Le temps pascal prolonge nécessairement le mystère de la Semaine Sainte : mystère de l’institution de l’eucharistie, mystère de la Résurrection. A ces deux événements le vin est convié. Que le Christ ait choisi le vin comme boisson pour devenir son sang ne doit rien au hasard. Il aurait pu prendre de l’eau, et la symbolique aurait été très belle, car l’eau est source de vie, mais c’est le vin qu’Il choisit. Le vin et la vigne sont omniprésents dans la Bible, retenons ici quelques moments majeurs.

La vigne de la connaissance du Bien et du Mal

Le livre s’ouvre d’abord sur l’arbre de la connaissance du Bien et du Mal, associé à tort à un pommier à cause d’une mauvaise traduction : pomma signifie le fruit, comme dans pomme de terre ou pomme de pin, et non pas la pomme, malum en latin.
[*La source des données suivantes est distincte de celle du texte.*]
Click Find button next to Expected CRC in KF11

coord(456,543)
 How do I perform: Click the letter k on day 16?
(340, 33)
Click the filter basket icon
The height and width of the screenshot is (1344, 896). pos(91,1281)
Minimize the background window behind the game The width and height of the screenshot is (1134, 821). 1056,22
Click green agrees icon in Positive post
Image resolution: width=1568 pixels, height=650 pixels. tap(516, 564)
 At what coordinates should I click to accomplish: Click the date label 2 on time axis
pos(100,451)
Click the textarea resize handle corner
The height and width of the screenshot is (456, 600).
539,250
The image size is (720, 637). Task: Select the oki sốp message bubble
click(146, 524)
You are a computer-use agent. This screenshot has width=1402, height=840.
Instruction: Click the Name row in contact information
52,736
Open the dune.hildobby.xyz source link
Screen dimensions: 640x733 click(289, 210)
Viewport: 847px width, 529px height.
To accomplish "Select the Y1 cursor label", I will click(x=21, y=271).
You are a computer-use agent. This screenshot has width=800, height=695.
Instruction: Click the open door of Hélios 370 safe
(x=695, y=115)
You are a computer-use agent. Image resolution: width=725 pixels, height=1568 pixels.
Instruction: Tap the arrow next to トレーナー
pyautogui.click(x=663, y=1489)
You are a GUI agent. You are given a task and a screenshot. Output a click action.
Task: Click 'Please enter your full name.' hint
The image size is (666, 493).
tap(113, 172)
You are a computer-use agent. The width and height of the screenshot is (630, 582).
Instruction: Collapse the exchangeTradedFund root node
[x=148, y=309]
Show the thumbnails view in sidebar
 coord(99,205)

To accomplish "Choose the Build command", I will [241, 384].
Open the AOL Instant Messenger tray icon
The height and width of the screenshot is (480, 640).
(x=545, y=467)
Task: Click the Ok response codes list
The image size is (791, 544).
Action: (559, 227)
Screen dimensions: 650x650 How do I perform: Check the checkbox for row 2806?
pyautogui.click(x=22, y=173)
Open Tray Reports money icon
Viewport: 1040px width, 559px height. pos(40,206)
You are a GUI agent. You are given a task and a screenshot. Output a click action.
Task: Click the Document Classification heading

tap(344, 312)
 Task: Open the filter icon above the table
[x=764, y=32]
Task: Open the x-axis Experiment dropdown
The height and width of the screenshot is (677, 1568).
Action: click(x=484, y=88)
Les Pères de l’Eglise ont très tôt reconnu la vigne dans cet arbre, et les fouilles archéologiques ont montré que la vigne était présente en Arménie 6000 ans avant Jésus-Christ, sur les lieux mêmes où s’est échoué Noé. La vigne est donc l’arbre qui ouvre la Bible, et c’est aussi celui qui le termine. Dans son Apocalypse saint Jean évoque « l’arbre de vie qui donne douze fois du fruit », arbre lui-aussi associé à la vigne.

Le vin offert après le Déluge

La vigne est également présente après le déluge, symbole de purification et annonce du baptême ; Noé en fait les frais en s’enivrant à ces fruits qu’il ne maîtrise pas. Le vin se retrouve à Cana, en ouverture de la vie publique du Messie, le Jeudi Saint, comme signe sensible de notre rédemption, et aussi le vendredi, sur le bois de la croix. Il faut revoir les magnifiques tableaux allégoriques du Moyen Age que l’on appelle « pressoir mystique » . Le Christ crucifié est placé dans un pressoir à vis, ses membres sont torturés, et de son corps coule le sang, récupéré dans des calices d’or par des évêques et par des prêtres. Le Christ est la vraie vigne, vigne si réelle que c’est lui-même qui est mis au pressoir. Ainsi la vigne, source de notre chute par la désobéissance d’Adam et Eve, devient la source de notre salut, par l’obéissance de Jésus. La crucifixion est le point culminant de la présence constante du vin et de la vigne dans la Bible.

Vignobles d’Eglise

Cette forte charge symbolique, conjuguée à l’impérieuse nécessité de posséder du vin pour célébrer la messe, a conduit les évêques et les moines à développer un vignoble de qualité, en France et en Europe. Bien sûr les vignobles existent avant eux, les Grecs et les Romains sont friands de vin, mais c’est eux qui ont maintenu la viticulture au moment de l’effondrement politique de l’Empire, et qui l’ont aussi considérablement développée et améliorée.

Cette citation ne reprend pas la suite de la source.